What has triggered this morning’s resurgence in crypto price momentum?
While there isn't a singular catalyst, several factors contributed, including lower-than-expected US inflation, a delayed but noticeable sector rotation from equities to crypto assets, profits from altcoins flowing into Bitcoin, sustained optimism as the ETF approval date approaches, heightened investor focus on the crypto market, and upward price pressure driven by short liquidations. Notably, at 5am AEST, Bitcoin experienced a 2.46% price surge, coinciding with the liquidation of shorts totalling US$47 million, as reported on Coinglass.
The traditional stock markets experienced a rally yesterday following the unexpected positive news about the slowdown in US inflation. The S&P and NASDAQ saw daily gains of 1.91% and 2.13%, respectively.

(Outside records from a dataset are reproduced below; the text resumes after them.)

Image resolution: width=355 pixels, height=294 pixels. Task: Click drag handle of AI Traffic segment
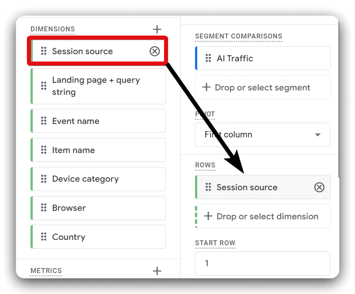208,59
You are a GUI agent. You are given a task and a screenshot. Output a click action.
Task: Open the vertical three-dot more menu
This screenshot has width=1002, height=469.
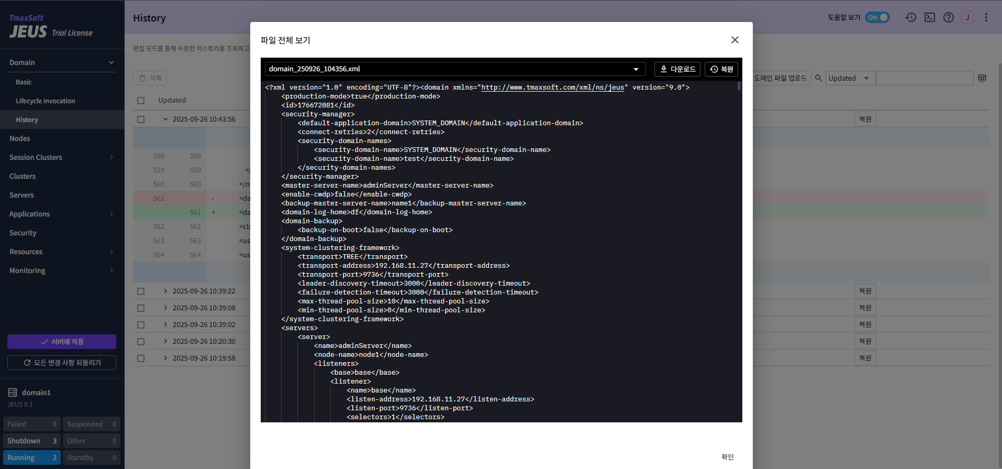[986, 17]
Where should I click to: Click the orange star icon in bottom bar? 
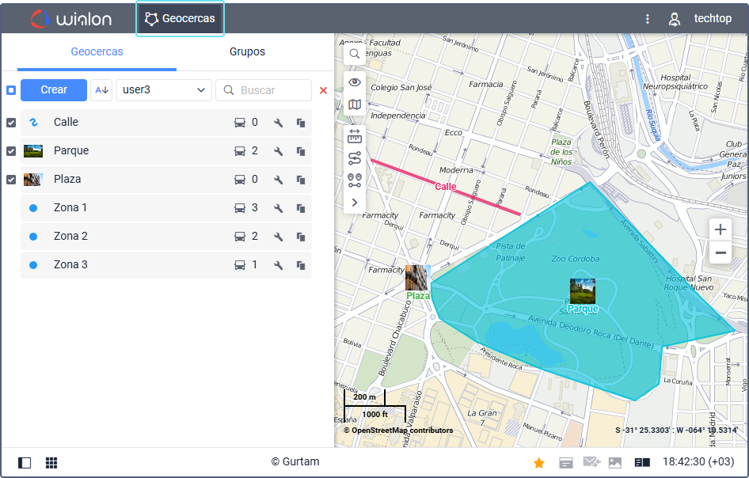coord(539,463)
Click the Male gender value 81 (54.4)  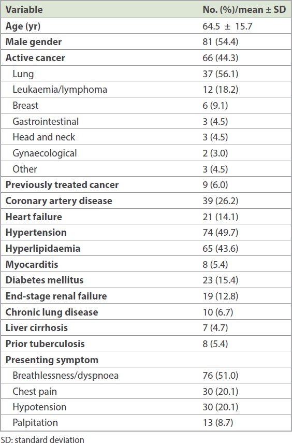pos(220,42)
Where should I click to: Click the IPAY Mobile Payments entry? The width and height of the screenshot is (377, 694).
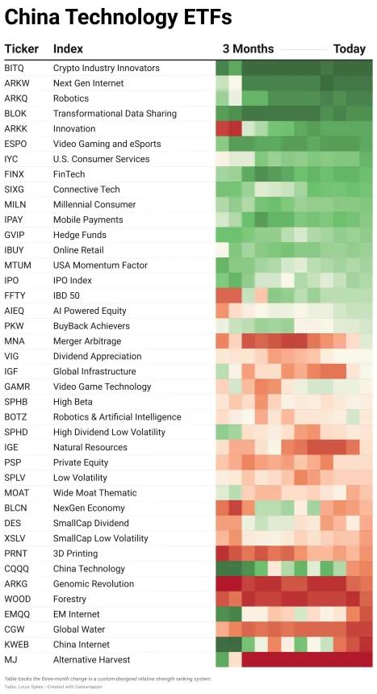tap(88, 219)
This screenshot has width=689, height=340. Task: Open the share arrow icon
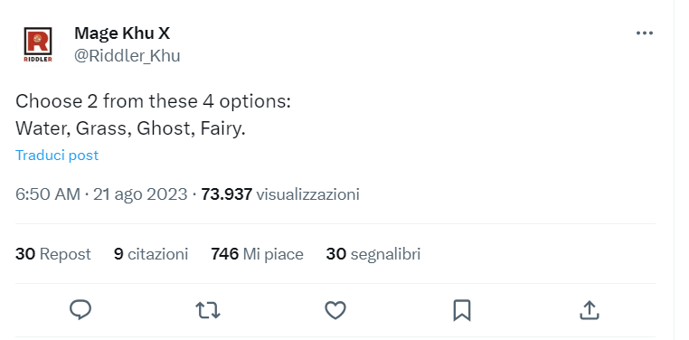pyautogui.click(x=590, y=310)
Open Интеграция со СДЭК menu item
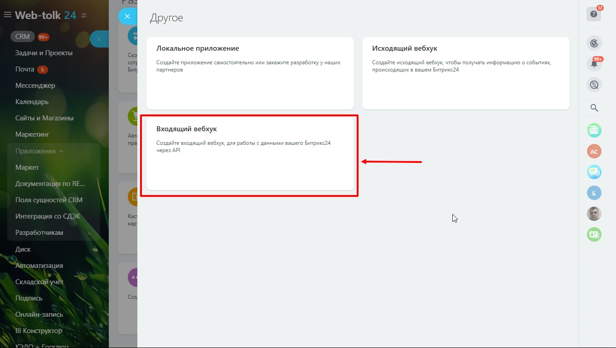Image resolution: width=616 pixels, height=348 pixels. (x=48, y=216)
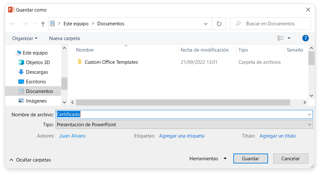320x175 pixels.
Task: Click Nueva carpeta in the toolbar
Action: click(64, 38)
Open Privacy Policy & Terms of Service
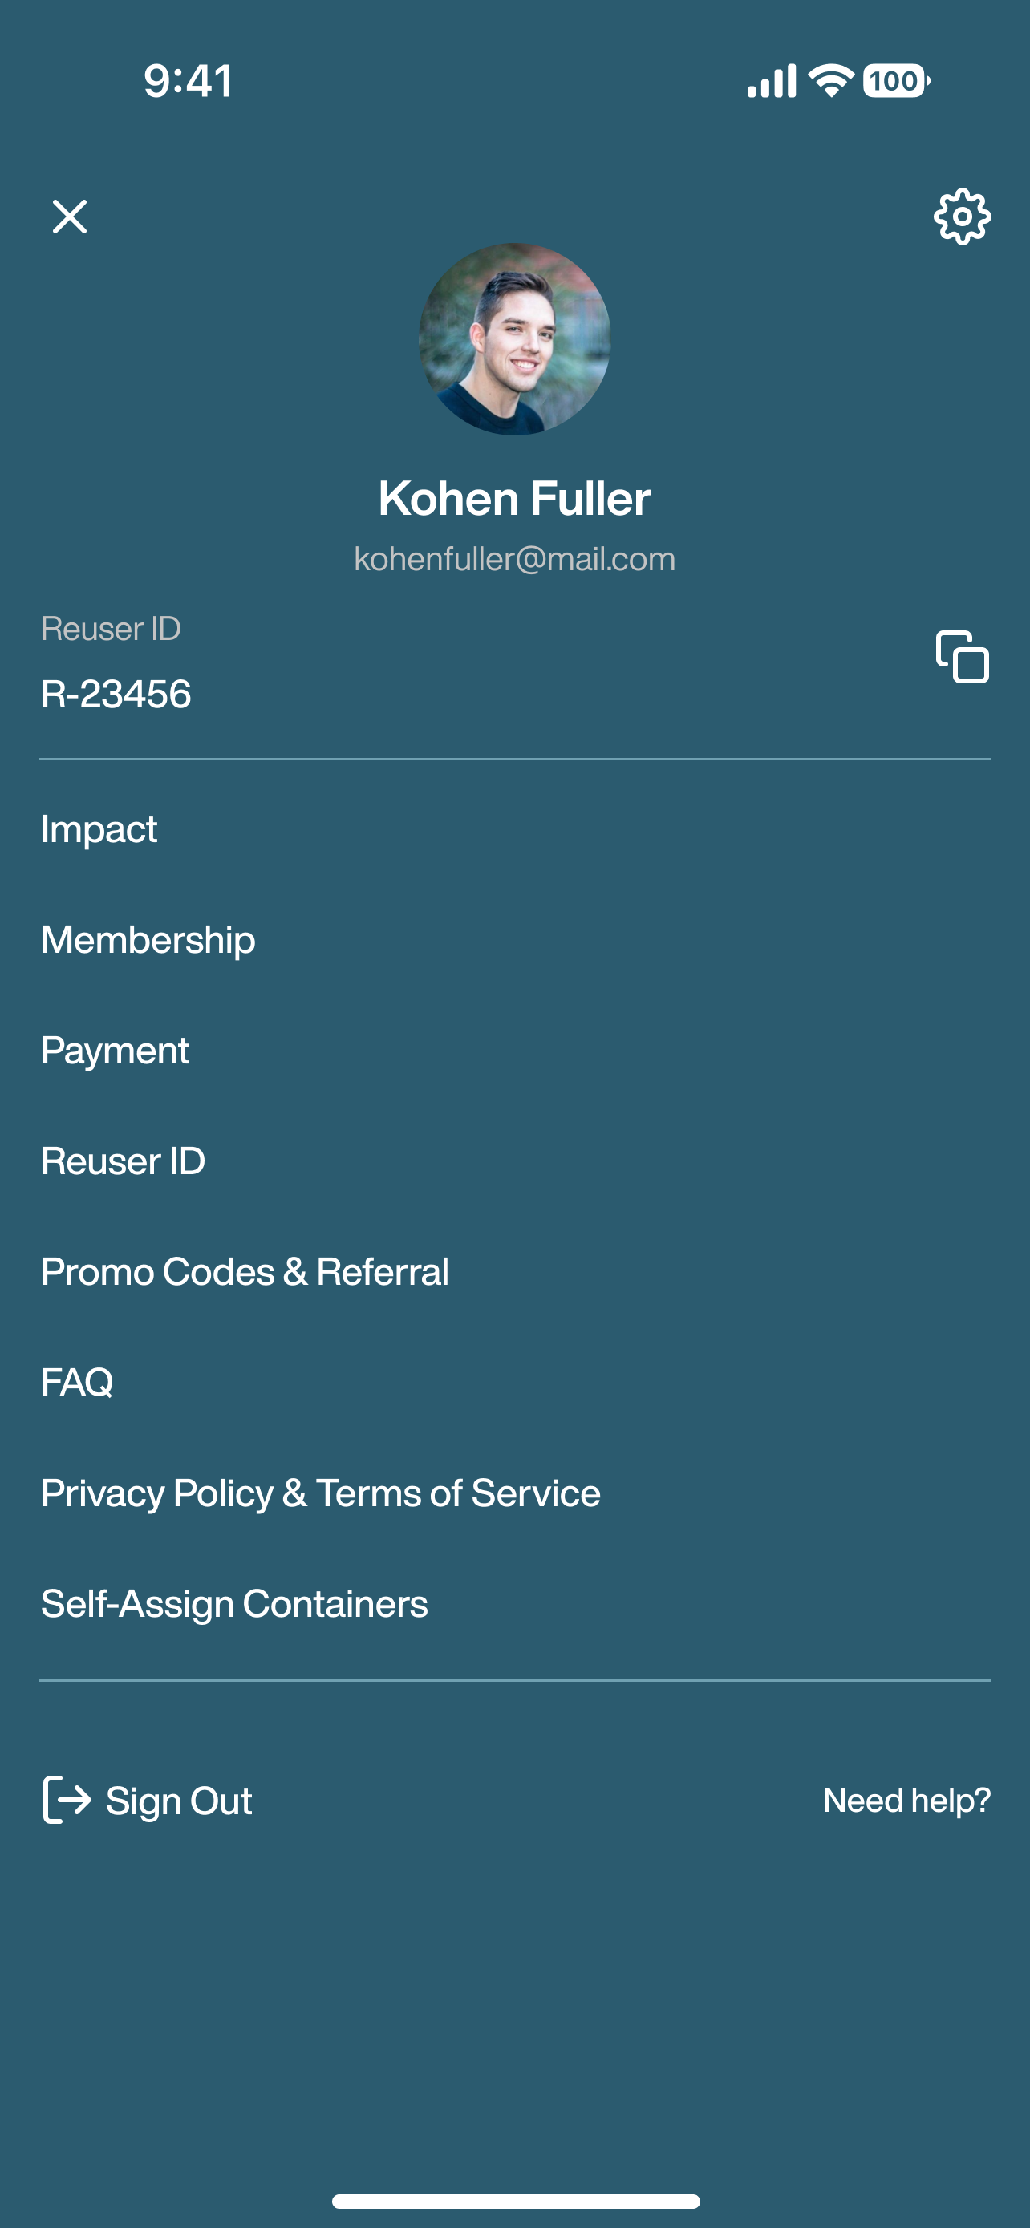The image size is (1030, 2228). pos(321,1493)
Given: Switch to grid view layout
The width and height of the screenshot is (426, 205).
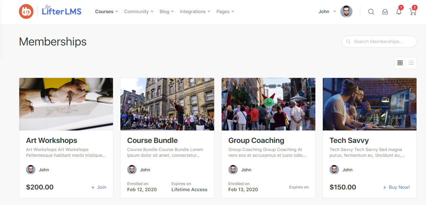Looking at the screenshot, I should coord(400,63).
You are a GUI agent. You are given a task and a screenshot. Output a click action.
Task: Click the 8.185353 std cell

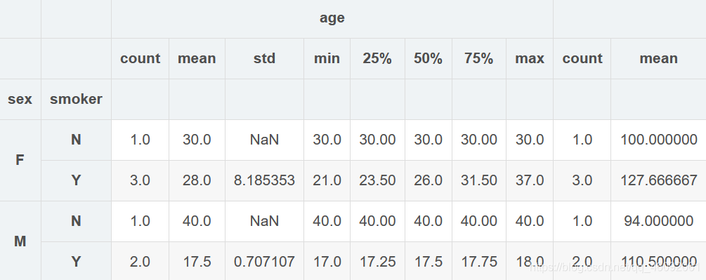click(x=264, y=180)
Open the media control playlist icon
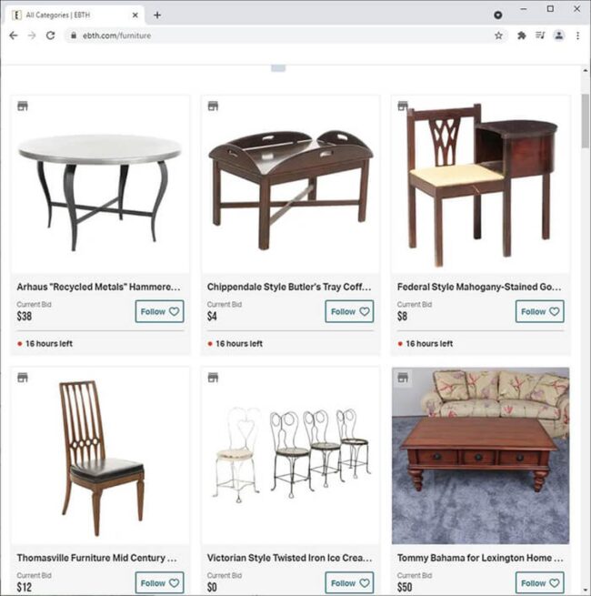 540,35
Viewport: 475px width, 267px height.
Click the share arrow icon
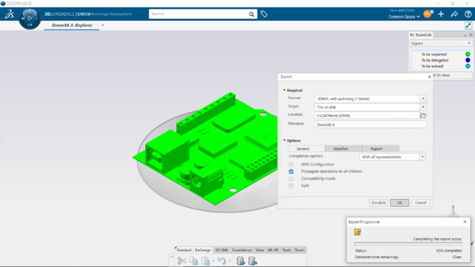(454, 14)
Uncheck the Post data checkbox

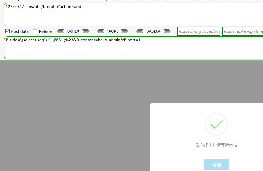point(7,31)
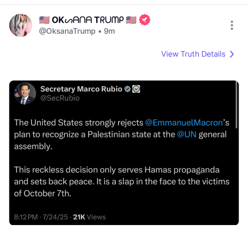248x231 pixels.
Task: Click the 21K Views count
Action: pos(89,217)
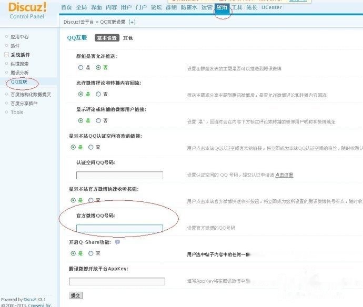Open 腾讯分析 in the sidebar

pos(19,72)
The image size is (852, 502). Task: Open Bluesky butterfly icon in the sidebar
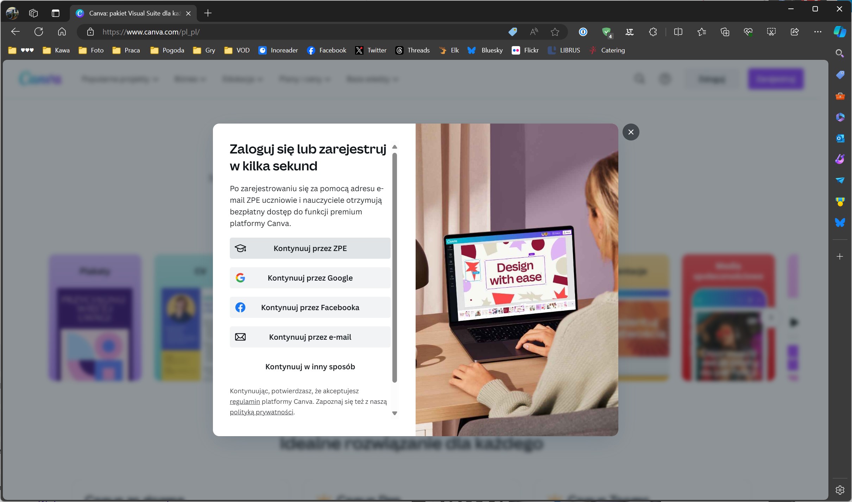tap(840, 222)
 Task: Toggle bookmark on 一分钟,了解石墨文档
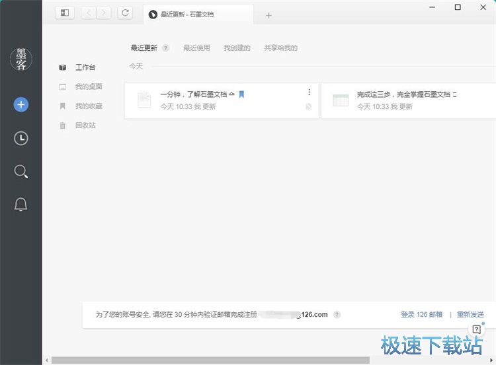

Yet, this momentum failed to extend to the leading cryptocurrencies during yesterday’s trading session, with Bitcoin (BTC) and Ether (ETH) maintaining only marginal gains. The market's focus appeared to be distinctly directed towards the altcoin sector, which continues to dominate.
AVAX closed up 21.41%, SOL gained 15.21%, and newcomer COMP surged by 10.81% on the day.
Following a four-week surge in the cryptocurrency market that witnessed Bitcoin gaining 28.47% throughout October, there was an anticipation among market participants for a price retracement. Despite this, market analysts maintain an optimistic outlook, expressing confidence in potential further upside once a spot Bitcoin ETF receives approval.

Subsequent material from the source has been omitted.